To keep the tradition alive, we are constantly sniffing out clues as to where the broad measure of sentiment is headed in relation to where it is today (every day).
Most of the headlines you read infer causality between events and market fluctuations. Or they infer inverse-causality (for example, today - "Stocks Mixed Along with Data" from our friends at TheStreet.com)
Funny enough, if you check back at about 4:15 you will see one of three things:
"Stocks flat along with mixed Ecnomic Data",
"Stocks up on [one piece of good data] - continuing claims were slightly less today than expected",
"Stocks down on [one piece of bad data] - the trade deficit was about 20% higher than expected."
Seriously. I challenge you. Head on over to TheStreet.com and see what their market wrap up headline says about the day's trading. Or any other news-wire finance/economic daily publication. After much study on this inferred correlation that media tries to use, I have realized that they miss the point entirely. That being said, saying "Markets drop as Trade Deficit balloons" sounds a lot better than "Markets drop as the only explanation is a lower sentiment toward price level by all participants today than yesterday". And these folks have papers to sell! (or web hits or video views or commercial air time)
But that doesn't exactly jump off the page.
So... how do you measure sentiment? Well, there are readings like the D.S.I (Daily Sentiment Index), which is a broad poll of traders and market participants. It's pretty good for determining turning points in markets. Okay, what else.
Oscillators are a good tool - you MACD and slow/fast Stochastics, etc. RSI is a good indicator of sentiment. But these are all indicators that tell you when you are at an extreme level low. However, I might have just found a sort of leading indicator that I'm going to be looking into a little more deeply.
Call it a roving case study in data-we-have-used-before-for-confirmation-but-not-for-anything-else. Might end up being an interesting find.
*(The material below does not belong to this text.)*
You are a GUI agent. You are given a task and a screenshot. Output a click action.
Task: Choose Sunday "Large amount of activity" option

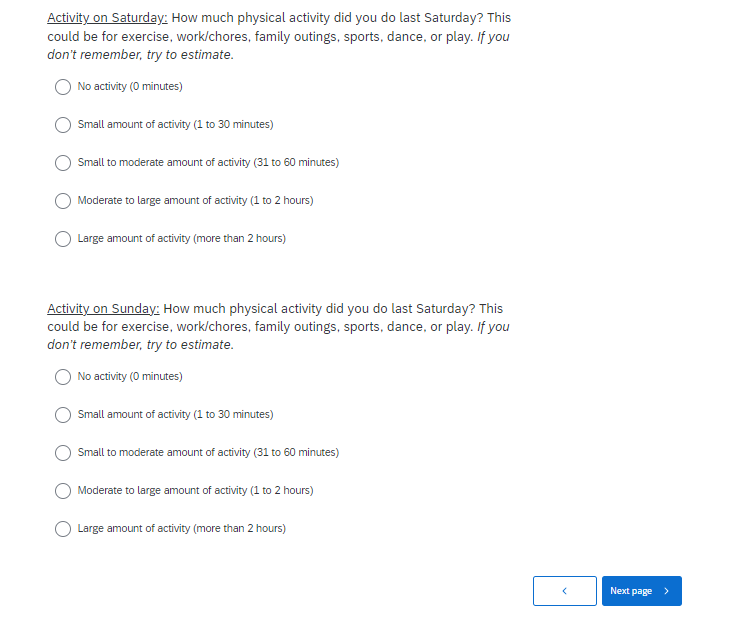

What do you think?
It would appear that we might have stumbled upon something at first look. Of course, you can't just do ONE experiment and say you've got a proven hypothesis. We'll keep you posted on this one.
It makes sense though, when taken within the context of a market acting as a market. Since price is driven by perception first and follow-through action second, it would make sense that perception could go to new extremes while action peters out. This is a good indication of a coming reversal of the trend in price-perception.
the Money Flow Index (MFI from here on out) is actually a very strong indicator in general. Unlike many indicators of its ilk, it is volume weighted, which gives a much clearer picture of the extremes. Notice that before the all-time top in 2007 - long before - the MFI had already started to fizzle downward. After the major crash, it bottomed all the way back in October, but the lowest lows weren't put in until March 9.
On that note, it is very possible we are seeing a similar sort of turning point coming up based on this indicator. MFI topped out in early June. Based on its action compared with actual price movement there is a good chance we will see one final rally on a weaker MFI, possibly pushing the markets to new highs, followed by a true trend reversal and the continuation of the bear market trend.
As always, these markets are tough to trade and I recommend safety over risk hands-down right now. Risk appetite is revved up across all sectors of the market right now (they are selling securitized life-insurance buyouts now!), meaning speculators are rampant. Speculation in and of itself is not bad but higher levels of it indicate extremes in sentiment and price movements are near at hand.
Be careful out there guys. And as always, happy trading!Derek.